The real story behind the upgrade
Here’s the thing about these big enterprise software upgrades – they’re never just about technology. When a company like Nestlé talks about “efficiency” and “automation” while announcing 16,000 job cuts, you don’t need to read between the lines too hard. The CEO basically admitted they’ve been inefficient, and now they’re fixing that with both technology and workforce reductions. It’s a classic corporate playbook: invest in systems that can do what people used to do, then reduce headcount accordingly.
Where AI actually matters
The most interesting part of this announcement is the focus on real-time supply and demand matching. For a company that sells everything from coffee to chocolate to bottled water, getting inventory levels right across thousands of products and locations is incredibly complex. Traditional ERP systems can handle the transactions, but they’re not great at predicting what’s going to sell where and when. AI could actually make a meaningful difference here – reducing waste, improving freshness, and making sure stores have what customers want. That’s not just corporate buzzword bingo – that’s real business value.
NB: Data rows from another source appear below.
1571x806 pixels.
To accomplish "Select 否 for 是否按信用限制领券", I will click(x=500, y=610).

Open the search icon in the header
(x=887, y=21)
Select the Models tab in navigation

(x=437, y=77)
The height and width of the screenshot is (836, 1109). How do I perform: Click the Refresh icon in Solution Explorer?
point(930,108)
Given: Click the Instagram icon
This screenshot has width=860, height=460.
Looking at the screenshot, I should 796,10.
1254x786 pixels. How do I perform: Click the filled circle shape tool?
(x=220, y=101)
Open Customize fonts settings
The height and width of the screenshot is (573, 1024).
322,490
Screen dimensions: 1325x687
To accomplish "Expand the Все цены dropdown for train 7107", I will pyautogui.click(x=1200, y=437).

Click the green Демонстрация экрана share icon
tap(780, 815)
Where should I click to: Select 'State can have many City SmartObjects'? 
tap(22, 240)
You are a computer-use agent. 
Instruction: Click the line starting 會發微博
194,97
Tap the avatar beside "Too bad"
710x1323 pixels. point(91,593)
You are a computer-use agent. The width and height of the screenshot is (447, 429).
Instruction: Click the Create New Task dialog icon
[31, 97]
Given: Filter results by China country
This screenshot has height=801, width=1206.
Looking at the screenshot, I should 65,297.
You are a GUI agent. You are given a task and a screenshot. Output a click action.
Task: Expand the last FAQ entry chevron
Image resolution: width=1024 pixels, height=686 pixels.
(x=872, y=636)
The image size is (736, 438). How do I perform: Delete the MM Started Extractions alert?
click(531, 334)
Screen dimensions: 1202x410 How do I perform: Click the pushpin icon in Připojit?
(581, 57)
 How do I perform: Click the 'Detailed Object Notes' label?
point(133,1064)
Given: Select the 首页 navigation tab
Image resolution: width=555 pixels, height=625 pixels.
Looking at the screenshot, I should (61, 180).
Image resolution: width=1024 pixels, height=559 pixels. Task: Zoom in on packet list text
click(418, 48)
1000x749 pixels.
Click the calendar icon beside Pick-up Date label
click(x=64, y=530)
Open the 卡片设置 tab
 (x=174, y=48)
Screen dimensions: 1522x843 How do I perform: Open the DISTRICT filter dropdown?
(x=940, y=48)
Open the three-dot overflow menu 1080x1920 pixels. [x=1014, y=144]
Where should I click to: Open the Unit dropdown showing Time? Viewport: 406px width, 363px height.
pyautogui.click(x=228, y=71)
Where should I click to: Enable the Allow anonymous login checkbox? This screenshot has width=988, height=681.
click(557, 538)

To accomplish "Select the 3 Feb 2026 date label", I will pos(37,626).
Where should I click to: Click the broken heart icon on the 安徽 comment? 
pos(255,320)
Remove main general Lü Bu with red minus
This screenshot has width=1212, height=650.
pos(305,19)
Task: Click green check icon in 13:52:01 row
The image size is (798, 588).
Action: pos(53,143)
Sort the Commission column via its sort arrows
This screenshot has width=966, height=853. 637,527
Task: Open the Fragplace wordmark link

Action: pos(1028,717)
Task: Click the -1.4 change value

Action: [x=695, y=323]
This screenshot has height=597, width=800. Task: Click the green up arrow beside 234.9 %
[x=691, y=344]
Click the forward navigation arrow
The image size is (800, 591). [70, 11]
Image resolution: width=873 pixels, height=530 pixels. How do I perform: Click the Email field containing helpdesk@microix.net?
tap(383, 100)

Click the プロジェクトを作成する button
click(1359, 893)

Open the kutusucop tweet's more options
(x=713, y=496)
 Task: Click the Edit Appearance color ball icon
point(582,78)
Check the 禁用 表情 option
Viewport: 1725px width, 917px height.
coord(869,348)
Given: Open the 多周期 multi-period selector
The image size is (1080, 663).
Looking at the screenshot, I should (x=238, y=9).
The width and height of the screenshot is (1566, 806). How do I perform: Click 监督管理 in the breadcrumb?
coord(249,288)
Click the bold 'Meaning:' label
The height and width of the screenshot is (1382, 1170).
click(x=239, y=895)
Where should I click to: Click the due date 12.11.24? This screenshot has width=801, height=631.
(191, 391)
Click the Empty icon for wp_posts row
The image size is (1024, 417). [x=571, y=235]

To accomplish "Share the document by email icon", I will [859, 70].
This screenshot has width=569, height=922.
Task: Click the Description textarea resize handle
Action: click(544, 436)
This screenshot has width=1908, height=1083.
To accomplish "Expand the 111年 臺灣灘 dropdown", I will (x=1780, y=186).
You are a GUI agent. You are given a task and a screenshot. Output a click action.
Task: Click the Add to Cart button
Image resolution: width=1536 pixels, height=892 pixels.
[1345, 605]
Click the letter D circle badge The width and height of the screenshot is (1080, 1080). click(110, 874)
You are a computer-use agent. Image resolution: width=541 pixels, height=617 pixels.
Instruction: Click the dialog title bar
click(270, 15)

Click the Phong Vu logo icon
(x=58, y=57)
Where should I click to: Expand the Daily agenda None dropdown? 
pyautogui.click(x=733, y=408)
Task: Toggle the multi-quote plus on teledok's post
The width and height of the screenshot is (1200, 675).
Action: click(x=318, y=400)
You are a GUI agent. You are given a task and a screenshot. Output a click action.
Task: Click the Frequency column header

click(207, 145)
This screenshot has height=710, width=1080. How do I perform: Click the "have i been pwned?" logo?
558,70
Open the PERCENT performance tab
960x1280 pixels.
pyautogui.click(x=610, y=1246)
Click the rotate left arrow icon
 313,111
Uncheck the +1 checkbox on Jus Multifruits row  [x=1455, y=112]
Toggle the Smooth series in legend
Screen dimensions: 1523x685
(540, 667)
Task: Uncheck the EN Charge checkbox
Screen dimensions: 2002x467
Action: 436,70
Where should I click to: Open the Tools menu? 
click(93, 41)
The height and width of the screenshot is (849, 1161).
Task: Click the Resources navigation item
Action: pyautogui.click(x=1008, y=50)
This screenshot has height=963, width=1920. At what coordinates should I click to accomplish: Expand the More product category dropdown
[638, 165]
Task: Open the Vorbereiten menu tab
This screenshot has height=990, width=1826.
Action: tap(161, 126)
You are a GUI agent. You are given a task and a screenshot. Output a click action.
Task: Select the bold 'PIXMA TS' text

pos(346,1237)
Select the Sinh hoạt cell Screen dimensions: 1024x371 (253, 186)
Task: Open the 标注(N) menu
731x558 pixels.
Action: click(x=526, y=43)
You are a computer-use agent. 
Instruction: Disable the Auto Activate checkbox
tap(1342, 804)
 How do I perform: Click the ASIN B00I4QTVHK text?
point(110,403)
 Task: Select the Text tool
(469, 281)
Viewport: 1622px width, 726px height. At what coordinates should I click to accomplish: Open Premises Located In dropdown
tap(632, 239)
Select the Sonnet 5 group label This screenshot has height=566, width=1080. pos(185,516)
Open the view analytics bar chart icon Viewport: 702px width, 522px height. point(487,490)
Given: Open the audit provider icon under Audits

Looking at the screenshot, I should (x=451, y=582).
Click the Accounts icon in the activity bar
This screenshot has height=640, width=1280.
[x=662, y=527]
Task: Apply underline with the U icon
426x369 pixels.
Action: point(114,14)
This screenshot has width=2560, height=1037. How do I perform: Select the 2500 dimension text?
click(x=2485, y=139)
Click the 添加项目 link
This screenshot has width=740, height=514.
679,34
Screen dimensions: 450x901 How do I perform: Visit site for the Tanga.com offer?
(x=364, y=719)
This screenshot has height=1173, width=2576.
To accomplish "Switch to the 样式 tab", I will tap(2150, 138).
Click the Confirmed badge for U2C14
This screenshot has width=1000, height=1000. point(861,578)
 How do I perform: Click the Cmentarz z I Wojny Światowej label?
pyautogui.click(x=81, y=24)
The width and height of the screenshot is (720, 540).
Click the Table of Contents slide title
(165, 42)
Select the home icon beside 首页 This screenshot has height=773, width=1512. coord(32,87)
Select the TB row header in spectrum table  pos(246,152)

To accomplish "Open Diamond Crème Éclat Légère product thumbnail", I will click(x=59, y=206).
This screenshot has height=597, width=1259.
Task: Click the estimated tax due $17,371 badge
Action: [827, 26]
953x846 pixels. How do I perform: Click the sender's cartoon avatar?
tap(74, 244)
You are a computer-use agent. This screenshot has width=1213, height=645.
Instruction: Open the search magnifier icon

The corporate workforce squeeze
Three-quarters of the job cuts hitting corporate roles tells you everything you need to know about where automation is having the biggest impact. It’s not the factory workers or delivery drivers getting replaced first – it’s the middle managers, analysts, and administrators whose jobs involve processing information and making decisions. When your ERP system can automatically handle procurement, generate reports, and optimize supply chains, you simply need fewer people doing those jobs. It’s brutal, but it’s the reality of enterprise technology evolution.
SAP’s endgame with cloud migration
Nestlé’s 2022 move to SAP Private Cloud was probably the first step in this whole process. Companies don’t just wake up one day and decide to overhaul their core business systems – these are multi-year, carefully orchestrated transitions. SAP’s 2027 deadline for ending ECC support is basically forcing their entire customer base to modernize or face security and compatibility risks. For Nestlé, getting ahead of that deadline while also positioning for AI capabilities makes strategic sense. But the timing with massive layoffs? That’s going to make a lot of employees nervous about what “digital transformation” really means for their jobs.